At this point, the impulse to scream her frustration overwhelmed her. She could no longer restrain the words that had eaten her up for weeks.

“No...but I have a new job in New York and I’m going in a month,” she muttered before pressing the end call button. 

I hope you enjoyed reading this piece. Please leave me a comment. Remember to hop along and read the other entries for this week's RFW Challenge. Have a great weekend!


  1. This is quite different !!I liked this !!
    nicely narrated

  2. Oh I can relate - I've been there, waiting, always waiting. I like the reference to Friday 13th!

    1. I think we all can relate to it at some level, Sally. Yes, I managed to get to Friday 13th in and I think it worked well too. :)

      Thanks for stopping by.

  3. Yay, you added the Friday the 13th bit too :) I feel for this woman, and all her "good wife" recrimination. I'm so glad she see's the greener pastures ahead and is taking the leap to self happiness.

    This was romantic for the dinner and all the special arrangements; but so real also. I liked this character.


    1. Thank you, Donna. The scary thing is that a lot of people are in her shoes on a daily basis. Let's hope they know how to seek greener pastures too. :)

  4. Pathetically real, Kiru! Sometimes it's the reverse happening. It's the husband asking when his executive wife will leave the office. Well written.

    1. Thank, Stella. I agree that it can happen to men or women and is applicable really to people of all works of life. Neglect is really not nice on the person experiencing it.

  5. Intense relationship frustration ...Nice

  6. Skilfully executed flash piece and great use of the RFW prompt, Kiru. Particularly the conveying of emotions and the voice in her head - descriptive, concise and smooth delivery. Loved it from beginning to end. Oh and that bombshell at the end! You should add more flash pieces to your impressive repertoire. Kudos!

    1. Thank you, Adura for such high praise. I really enjoyed writing this piece and hope to write more, time and commitments permitting. :)

  7. Great narration. It's intense and very real.

  8. Very creative piece here.. and I agree with everyone else, the narration and the flow of the writing is superb! Tons of great imagery as well. I can literally see the look on this woman's face.. tapping her long deep red fingernails. Wish I had thought to add the Friday 13th bit but I wasn't quick enough! Well done Kiru!!

    1. Hi Crystal, I was lucky to get Friday 13th in there. Just added it at the last minute. It's good to see you here. Thank you.

  9. I love how you captured her annoyance and frustration. Perfect descriptions!

  10. Dear Kiru,
    Sadly, many women live such lives and cannot get out. You are so talented and creative. Thank you for sharing my dear.

  11. Kiru, I finally got here.

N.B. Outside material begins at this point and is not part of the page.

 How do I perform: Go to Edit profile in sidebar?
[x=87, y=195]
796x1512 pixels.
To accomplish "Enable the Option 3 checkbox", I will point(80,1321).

I've been looking forward to reading this piece since you said you had the perfect piece for the prompt, and it is. Also clever addition of the Friday 13th motif. Donna and I are a bit slow. Should have had a whole Friday 13 thingy.

    This is a sad but true story. Roles reversed or not, it is the lot of many a man/woman to be anxiously waiting on a recalcitrant partner to return to family. You added such interest with the manicure, pedicure, facial...those little details make a story. I agree, you should write more flash if you get the time. :D

    1. Thank you, Denise. I'll certainly write more flash fiction. :)

  12. This was lovely, Kiru. I adored the fact that she kept her cool, despite her disappointment. She stayed true to her upbringing, well done Abi.

    Enjoyed this. :))

    1. Thank you, Candilynn. Good to see you here. :)

  13. Serves him right. Love how you show Abi as so restrained and tied to convention and then having her throw that to the wind at the end and just tell him what would make her satisfied.

  14. Oh I loved the “You didn’t prepare anything special, did you? It’s not our anniversary, right?” made me smile. I can feel her emotions as she talked to her neglectful hubby. Bravo! I loved this piece.